Andretti family has 50 years of Milwaukee Mile dominance

7.12.15

Racing has few absolutes, but generally speaking, year after year, the Milwaukee Mile has been good to the Andrettis.

Mario Andretti, the patriarch of the racing family from Nazareth, Pa., won both poles and led 259 of a possible 300 laps in sweeping the 1966 races in Al Dean’s Brawner-Ford. Over the next 19 years, he would win two more times.

Then, it was Michael’s turn.

Mario’s oldest son won from the pole for the first time in ’86, a year after his father had accomplished the same feat. He claimed four more trophies — more than one-fourth of his starts — in pushing the family total to nine before he retired from driving.

As Michael turned his attention to team ownership, success at Milwaukee continued. Dario Franchitti ushered in the era of IndyCar — then the Indy Racing League — with a victory in 2004 for Andretti Green Racing. Tony Kanaan added a pair in ’06 and ’07.

When Andretti added the responsibility of promoter — a labor of love to save the historic track — Ryan Hunter-Reay rewarded him with victories in 2012 and ’13 for Andretti Autosport.

Then came last year.

“That was frustrating,” Michael Andretti said Saturday, on the eve of the ABC Supply Wisconsin 250.

“I don’t know what happened.”

Not completely, anyway. Not yet.

Not despite a scramble that began the moment the checkered flag flew and lasted until the two Andretti drivers still running were able to park cars they didn’t particularly enjoy driving. The other, Hunter-Reay, finally got a handle on his for the race, only to have it break down.

“There was something weird going on with the team because we started with the same setup, and we had three different balances between the three cars,” said Marco Andretti, Michael’s oldest son, who finished a team-best 13th, one lap down, in that race.

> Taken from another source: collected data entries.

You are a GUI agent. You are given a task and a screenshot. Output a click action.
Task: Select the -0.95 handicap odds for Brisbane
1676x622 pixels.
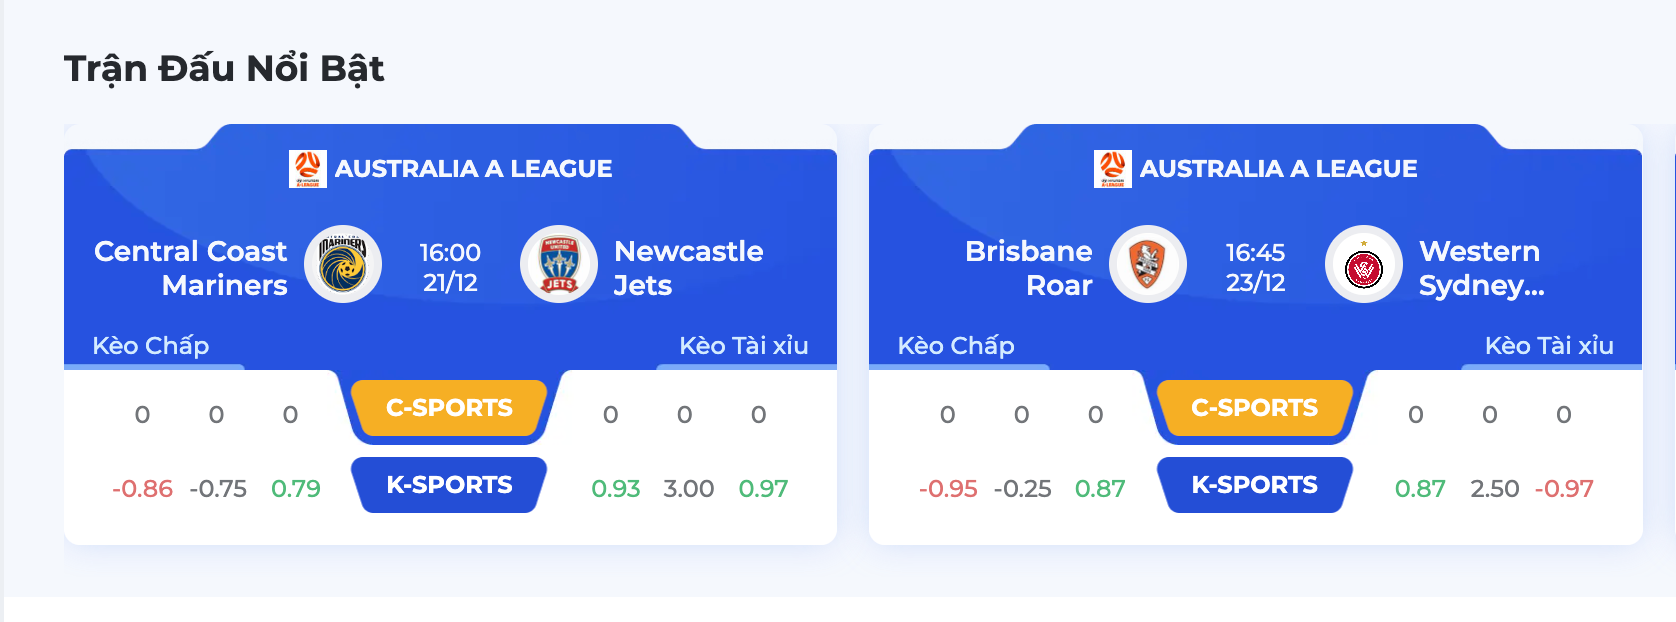tap(948, 489)
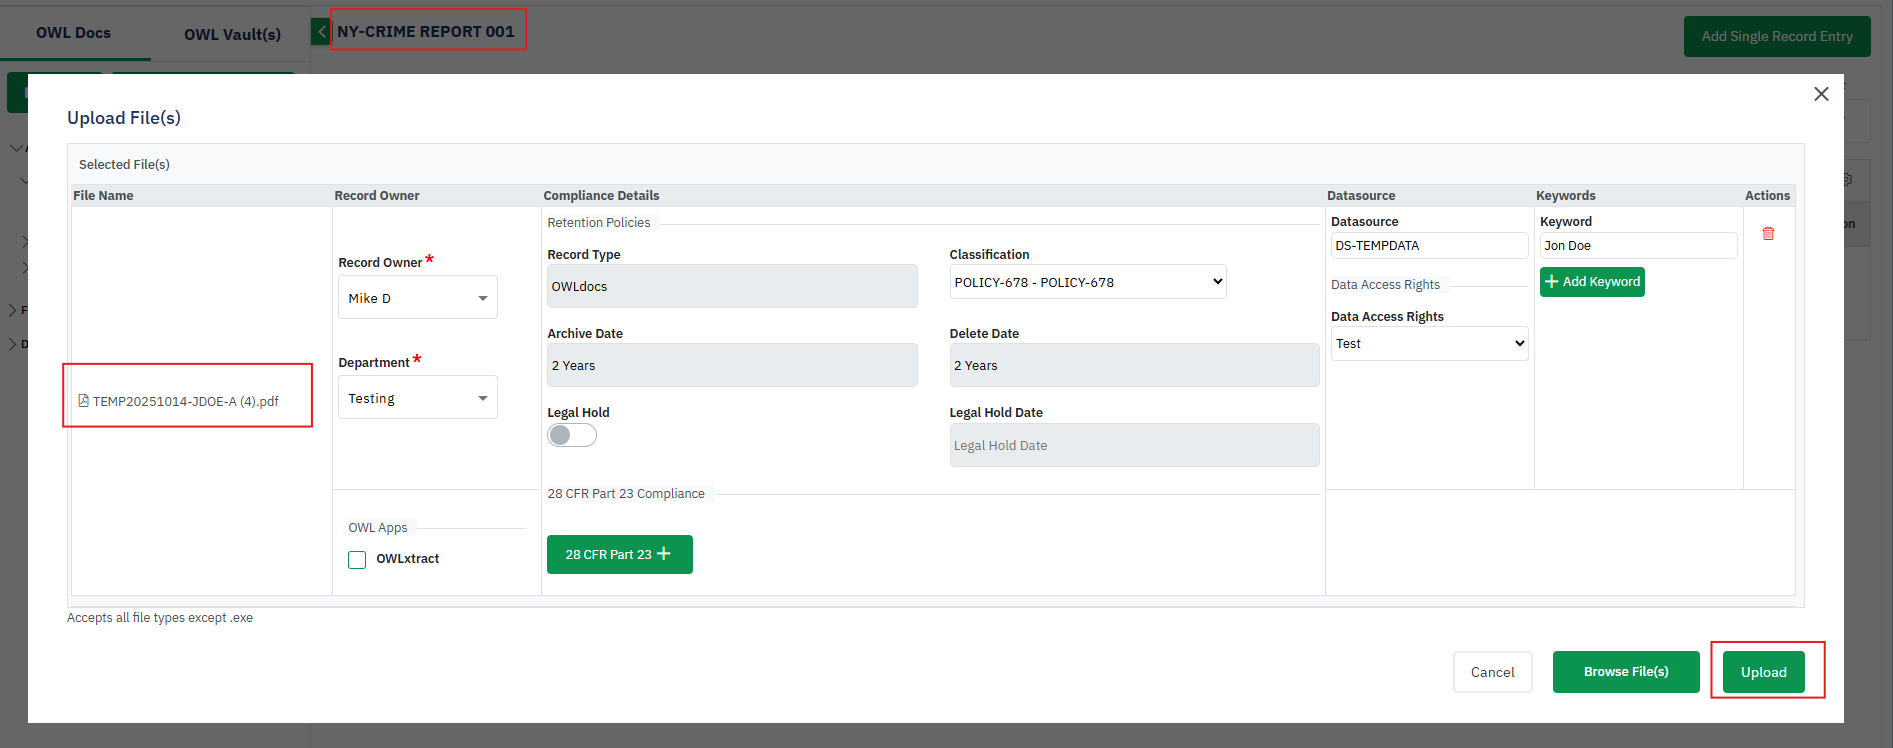1893x748 pixels.
Task: Switch to the OWL Vault(s) tab
Action: (232, 34)
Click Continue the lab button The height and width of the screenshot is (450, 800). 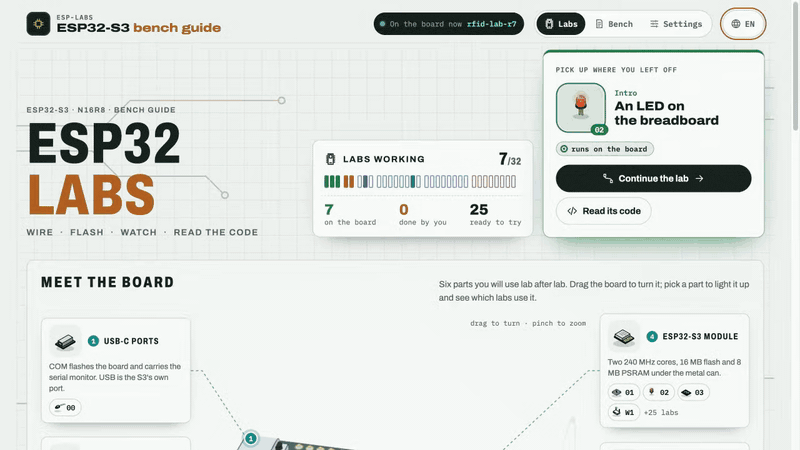click(654, 179)
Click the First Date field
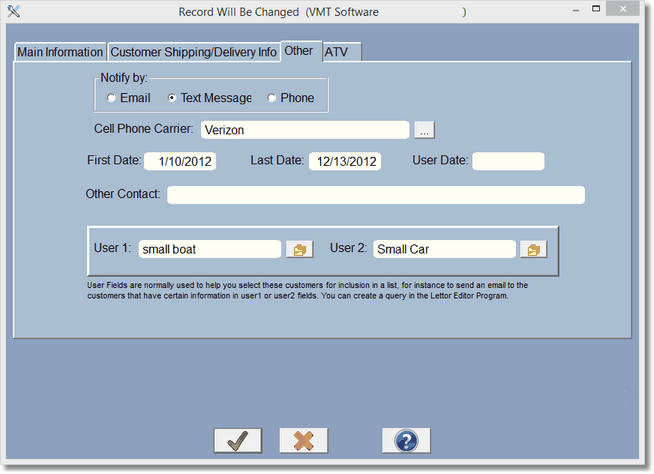Image resolution: width=654 pixels, height=474 pixels. [x=180, y=161]
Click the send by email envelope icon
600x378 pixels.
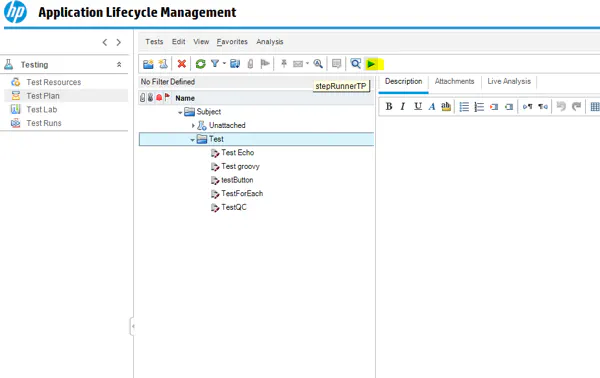click(x=298, y=64)
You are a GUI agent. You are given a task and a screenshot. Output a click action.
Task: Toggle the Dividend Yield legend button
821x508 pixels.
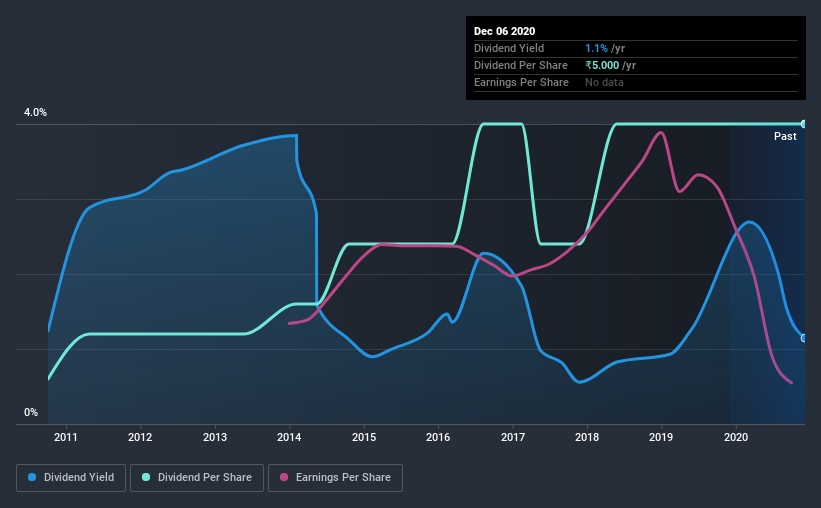click(x=71, y=478)
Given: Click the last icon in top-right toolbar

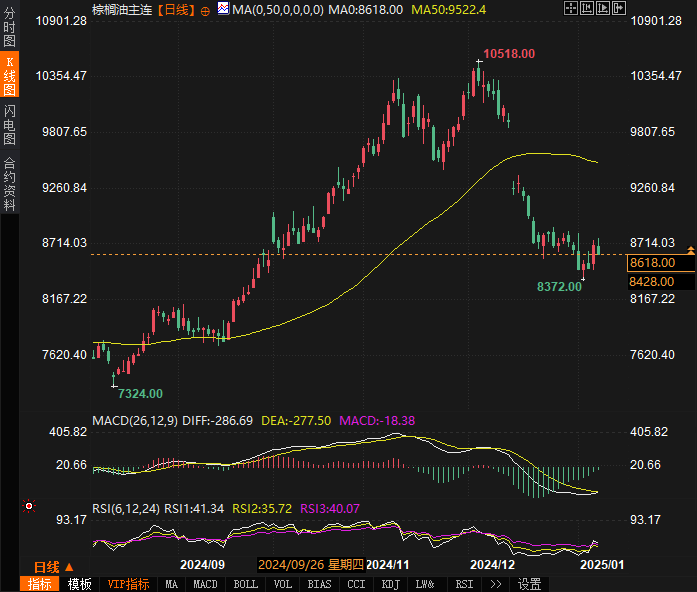Looking at the screenshot, I should [x=618, y=8].
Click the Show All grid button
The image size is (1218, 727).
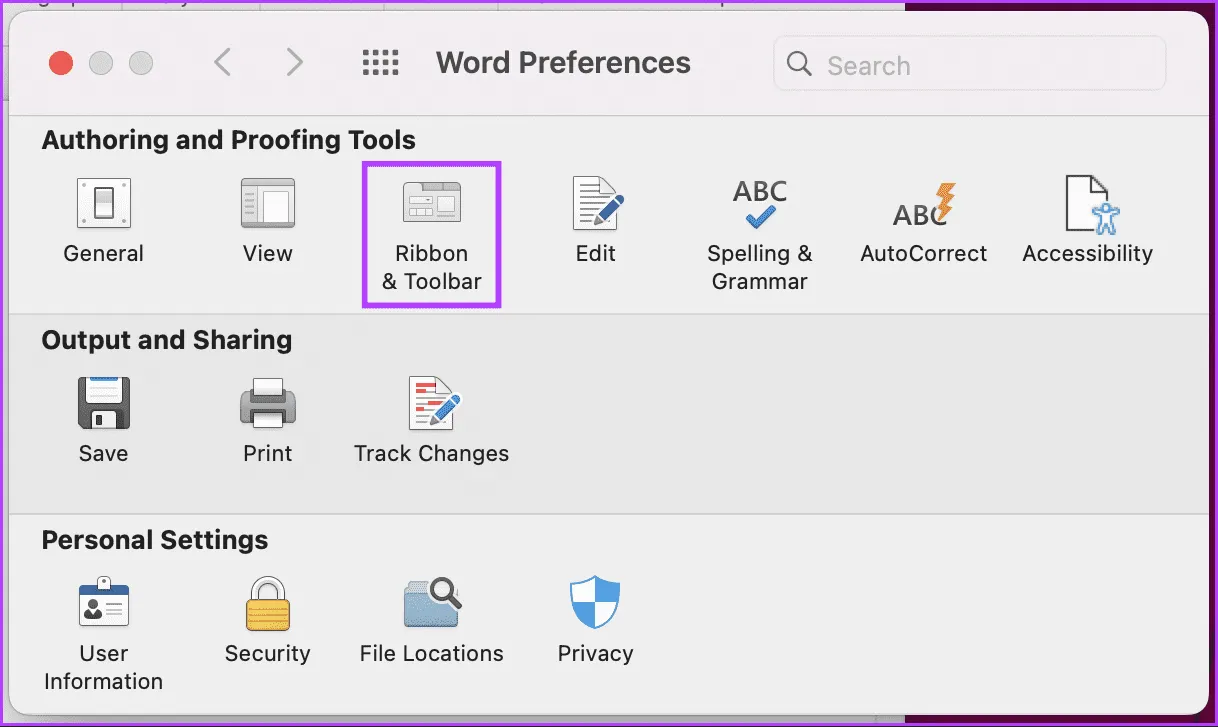tap(380, 63)
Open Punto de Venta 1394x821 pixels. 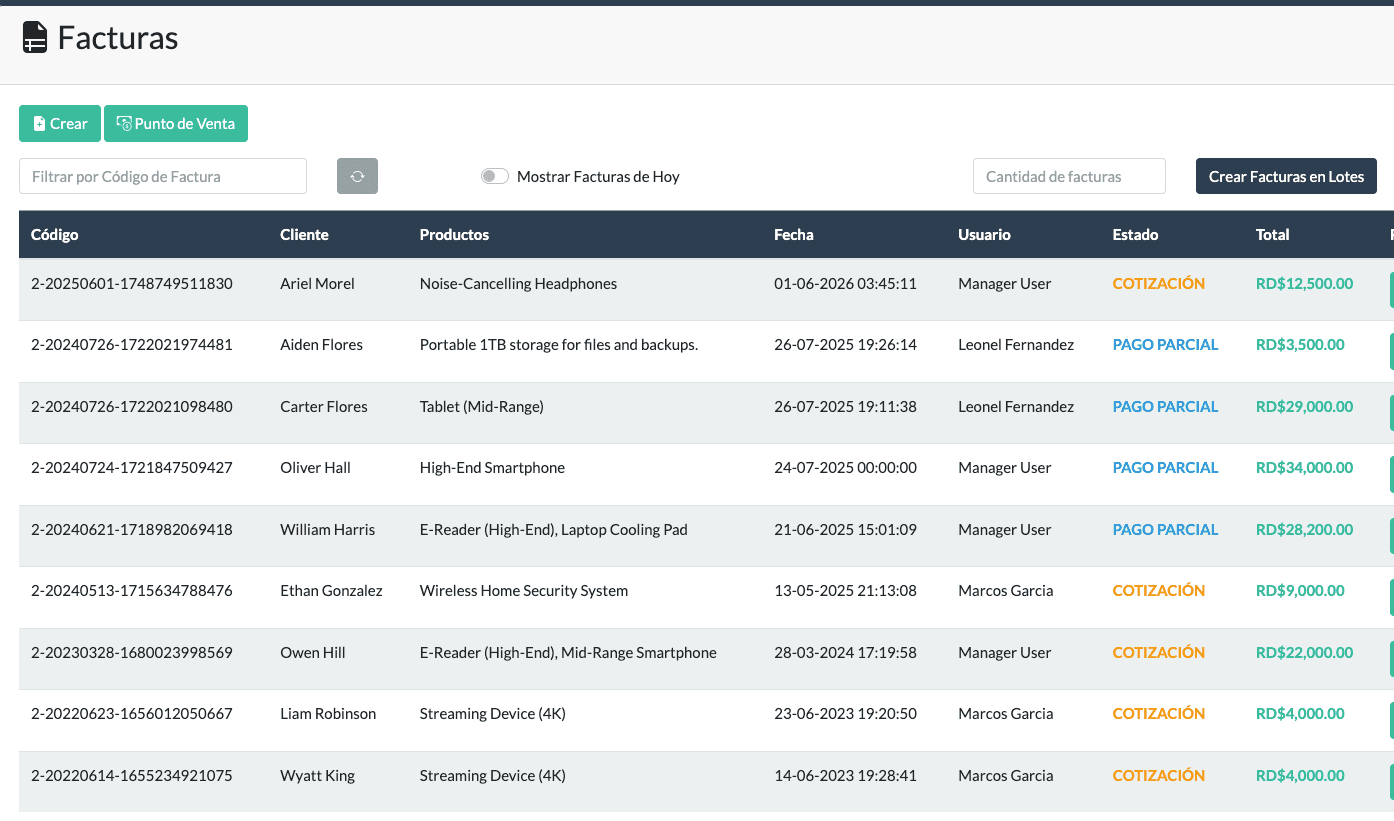pos(176,124)
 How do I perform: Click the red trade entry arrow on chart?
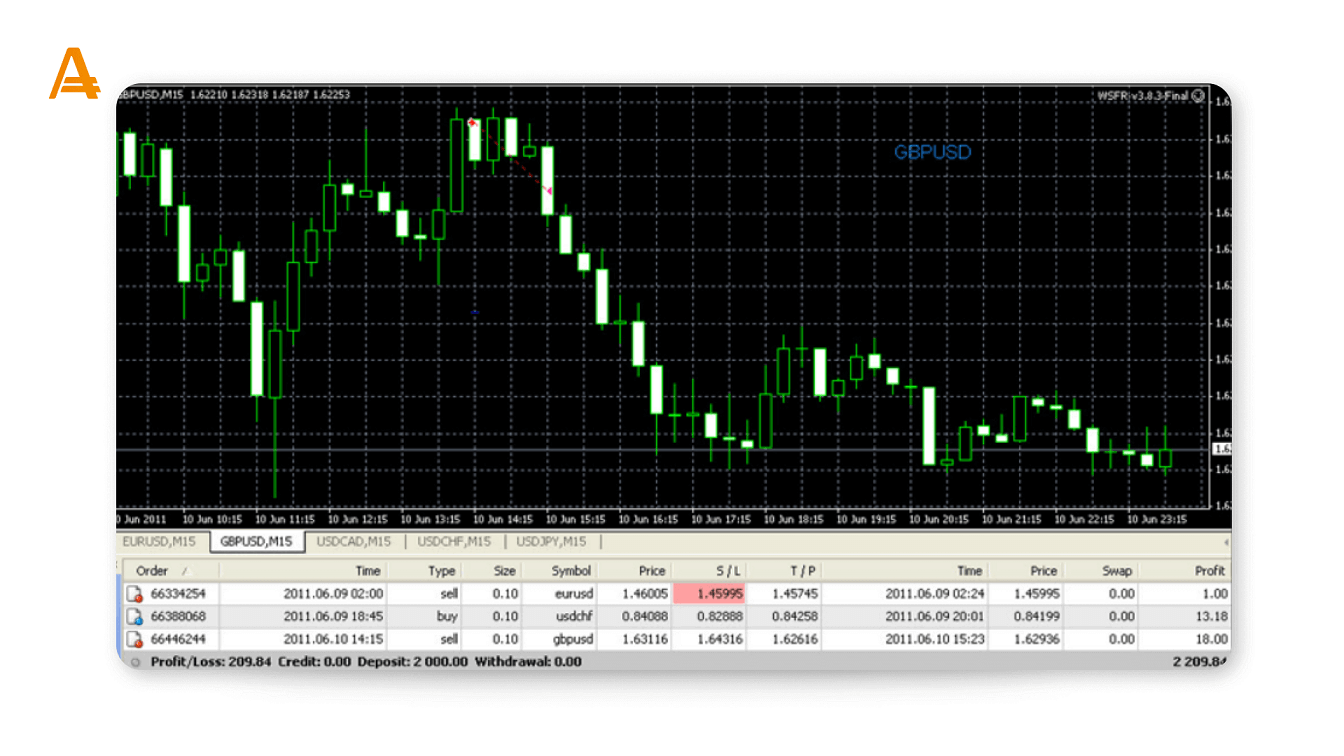point(472,122)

“From the word go, we were out to lunch and confused. We couldn’t make sense of why we were feeling different problems.”

On the stopwatch, the 2015 Milwaukee Mile weekend for the Andretti team has picked up similarly to the way ’14 ended.

Hunter-Reay was seventh-fastest in the 75-minute practice session Saturday, Carlos Munoz was 14th, Justin Wilson 16th and Marco Andretti 23rd.

“I think we have to work overnight a lot for tomorrow,” Munoz said. “Everyone is really close (in speed) on this kind of track, so we have to work at it and see what kind of car we have tomorrow.”

The schedule calls for another 45 minutes of practice starting at 9:15 a.m., qualifying at 12:30 p.m. and the race at 4:30 p.m.

IndyFest this year provides several wrinkles.

First is the compact schedule. If a car isn’t right in qualifying, there’s little time to improve it before the race.

“It’s going to be brutal,” Hunter-Reay said. “If you’re not in the window, you’re going to be way out of it.”

Another comes in two related parts.

The aero kits introduced into the Verizon IndyCar Series this year provide significantly more down force but also turbulence in the air. The cars stick to the track by themselves but are less predictable in traffic.

Last year, the series had an open test at Milwaukee; this year, with all the changes, there wasn’t one.

“Considering I was quickest on the test last year and then garbage on race weekend, that doesn’t show we need to test,” said Marco Andretti, who started on the pole at the Mile in 2006 and ’13.

“We ran through a lot of aero kit elements at Iowa last week. I think we got a little bit of a head start there on what different parts do and knowing what we want on the car and what we don’t.”

IndyCar had only four drivers participate in that Iowa Speedway session, so no one will truly experience full-field traffic until the green flag flies.

While Chevrolet has had the upper hand over Honda for the most part this season, practice speeds Saturday were a mixed bag. Josef Newgarden and Simon Pagenaud were on top with Chevrolets, but the next two were Honda drivers Takuma Sato and Graham Rahal. Andretti uses Honda engines.

“We should be measured by what’s going on this year because there’s so many elements at every different event,” Marco Andretti said, working to bury Milwaukee 2014 in the Andretti Autosport archives.

“We’re firing on all cylinders now (as a team) and trying to maximize what we’re dealt right now, and we’re doing a good job with that.”